Кончалась первая мировая война. Ужасающим был контраст между фронтом и тылом. Петроград, Москва с ресторанами для новых богачей — спекулянтов, авантюристов, «героев тыла» — и очереди голодных людей у булочных, инвалиды на костылях…
В один день создавались громадные состояния, в один час делали карьеру царские министры. Предчувствие конца не тревожило господ, роскошно устроившихся в тылу, и все же их томило какое-то беспокойство, им хотелось забвения, томной грусти, после которой особенно приятной была бы обычная сытая жизнь.
И вот на сцене одного из модных тогда театров «миниатюр» выступил в гриме и костюме Пьеро артист — исполнитель так называемых интимных песенок — Александр Вертинский.
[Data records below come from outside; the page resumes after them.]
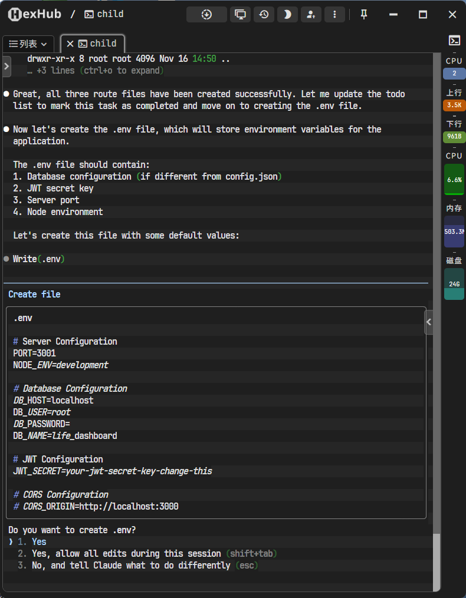Click the terminal icon in right sidebar
This screenshot has height=598, width=466.
click(x=454, y=41)
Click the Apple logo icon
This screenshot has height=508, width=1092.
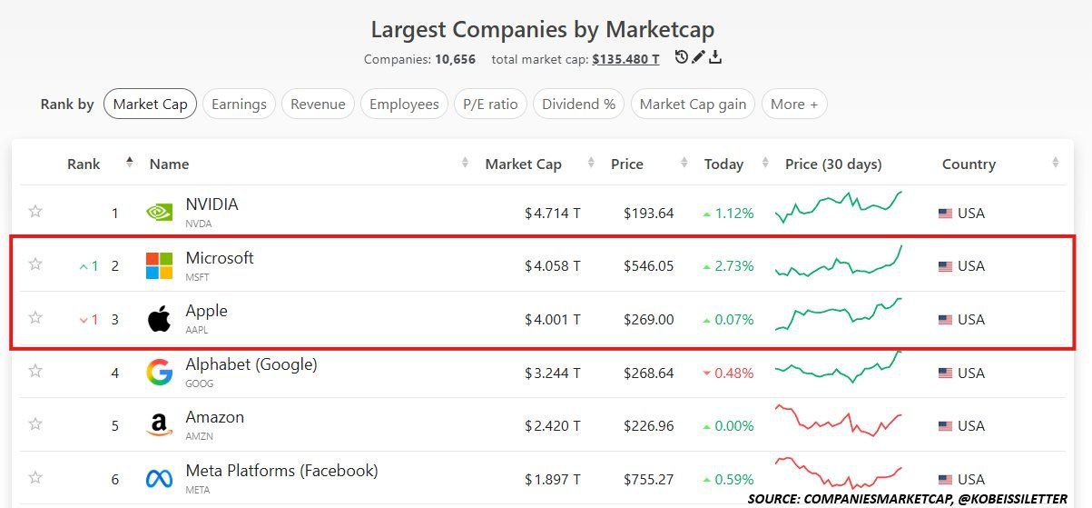pos(159,319)
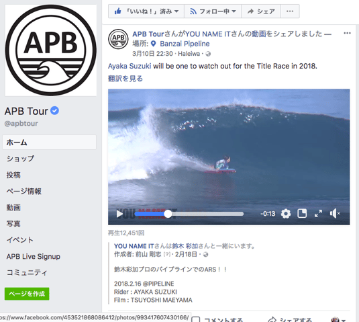The height and width of the screenshot is (322, 359).
Task: Click the page actions ellipsis button
Action: (x=290, y=11)
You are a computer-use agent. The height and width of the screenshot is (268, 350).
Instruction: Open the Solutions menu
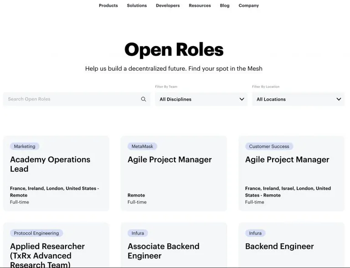137,5
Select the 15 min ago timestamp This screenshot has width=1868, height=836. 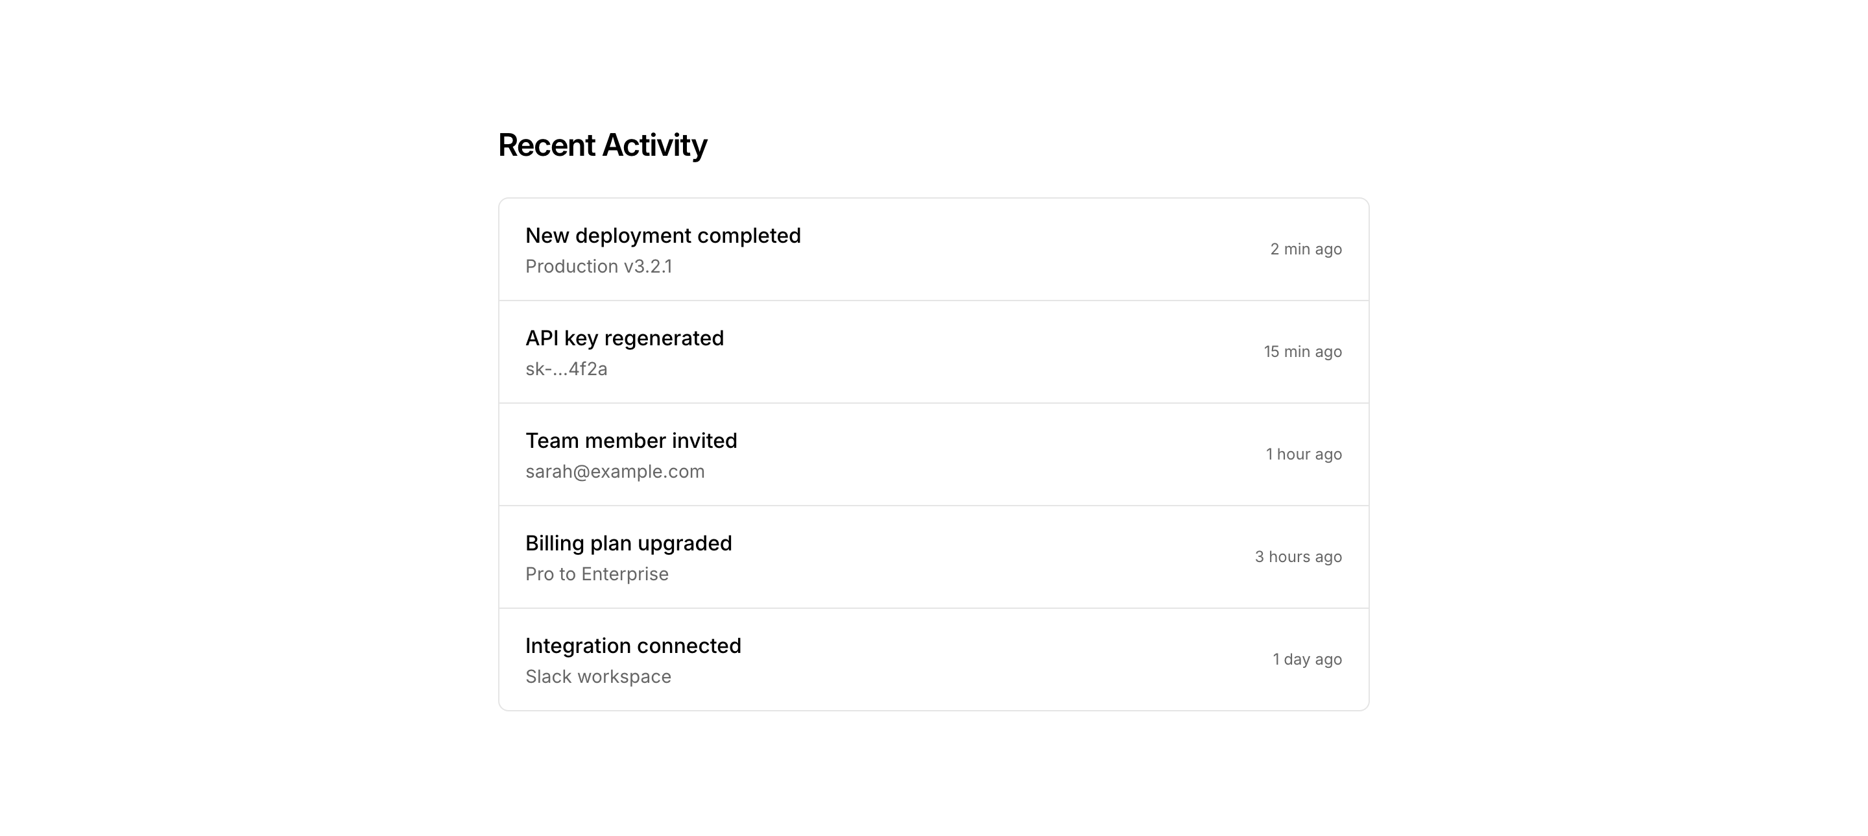coord(1302,352)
Он сам сочинял стихи, мелодии. Экзотика его песенок пленила бездельников и бездельниц, которые в то же время рвались на «поэзо-концерты» поэта-эгофутуриста Игоря Северянина.
В ту пору Вертинский выступал на эстраде как-то робко, неуверенно, у него по-настоящему дрожали руки, это было неподдельное волнение — он словно сам удивлялся своему успеху у публики. А успех был, по-моему, понятен — артист каким-то чутьем угадал конец прежней жизни, вобрал в себя — певца — претенциозность, тоску, отчаянье, безнадежность класса обреченных. Он шел от декадентства, но сумел довести до полной ясности опустошенность, обреченность того, что декаденты называли «серебряным веком».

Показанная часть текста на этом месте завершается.